Mission is often putting a Band-Aid on a cut. Hear me say this, Band-Aids are needed and important. People who have immediate needs require immediate solutions and the church has always been very good at providing these immediate needs. What the church has struggled with is asking why those needing Band-Aids are getting cut to begin with? This is the difference between mission and advocacy.
What if your congregation, that flew to learn about hunger in Haiti, came home and presented the issue to the church at large? What if your congregation began to research the issue, finding experts on issues in Haiti? What if your church began to go back to the same overseas community every year?
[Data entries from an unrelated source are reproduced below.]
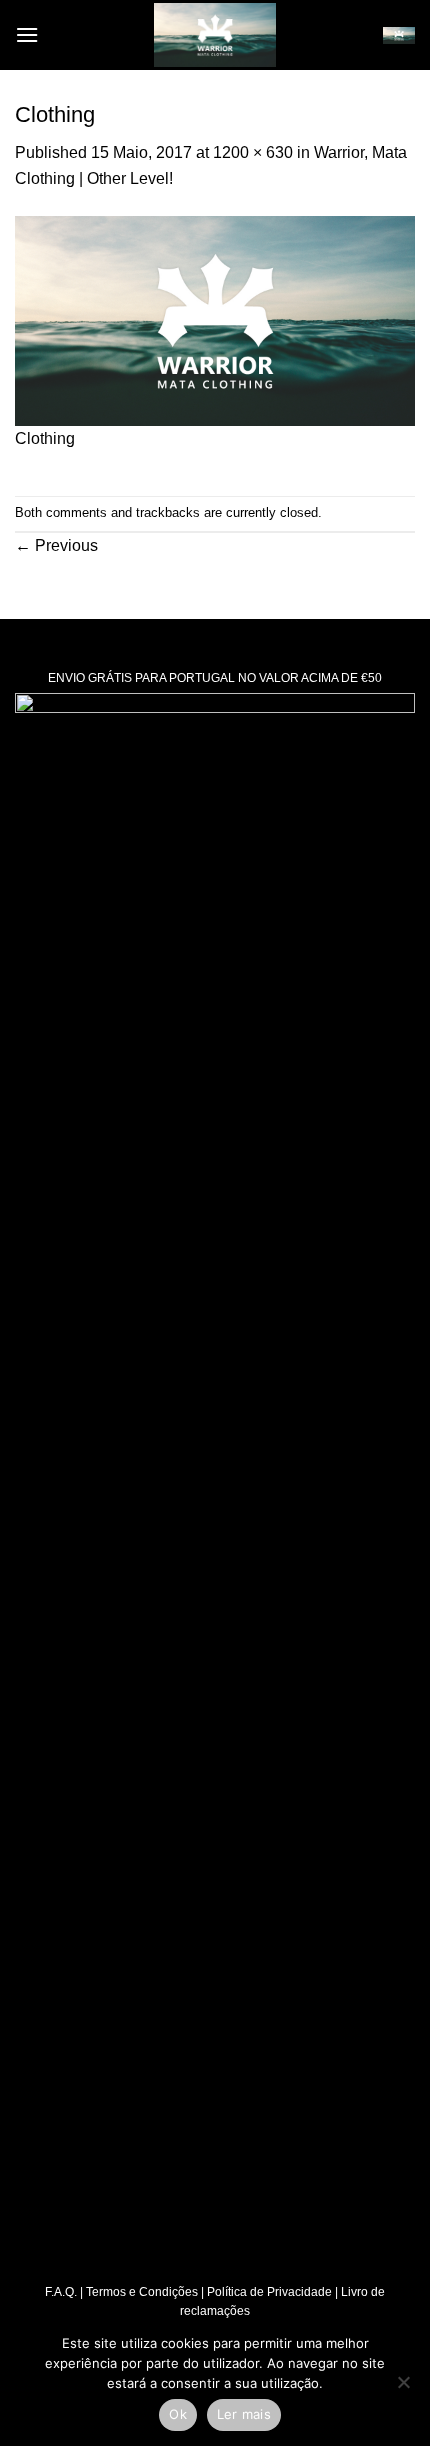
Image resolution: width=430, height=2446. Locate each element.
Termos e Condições (142, 2292)
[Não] (403, 2388)
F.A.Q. (61, 2292)
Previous (56, 545)
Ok (178, 2414)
What if your church became passionate enough about the issue of hunger that you began to call for action that leads to change? What if they began to advocate for those affected? What if a group from the church became so passionate that they began to reach out to local government representatives to let them know that people of faith care about this issue? This is the beginning of advocacy.
What if….The person working in the food pantry stepped back and asked why the same people came into their pantry week after week? What if your congregation found out that one of their clients just lost a job and another client is a victim of a slumlord? What could a church do to help meet these needs? Now we are moving from putting Band-Aids on to seeing how the cut happened. This is also the beginning of advocacy.
Advocacy is a process that begins with education, often learned through experience, that leads to action. You cannot advocate for a situation if you do not know it exists. This kind of education comes in all sorts of ways. Sometimes an issue can fall right into your pews without you looking for it or asking for it. Sometimes, it takes more time and effort to find what you are passionate about. All that to say, the way that a church comes to advocacy is often completely different from the way another church comes to it.
Over the next few weeks you are going to hear a lot about advocacy. You will be given a Biblical base for advocacy, written by our Theologian in Residence Art Wright. You will also receive information and hear stories from practitioners in our CBF system already doing this work. You will hear from people and organizations working in rural America to people working in the shadow of the capital building in DC. Advocacy efforts come in all shapes and all sizes. Then in January you will hear a very tangible way that your church can get involved.
I don’t know about you but I am tired of just putting Band-Aids on issues. Though immediate needs must be met, I think it is time for the church to begin stepping back to see the bigger systematic issues that exist and then step in to help correct them. Mission work should lead to life changing work for the communities where we serve. I believe that advocacy is the path to making this happen.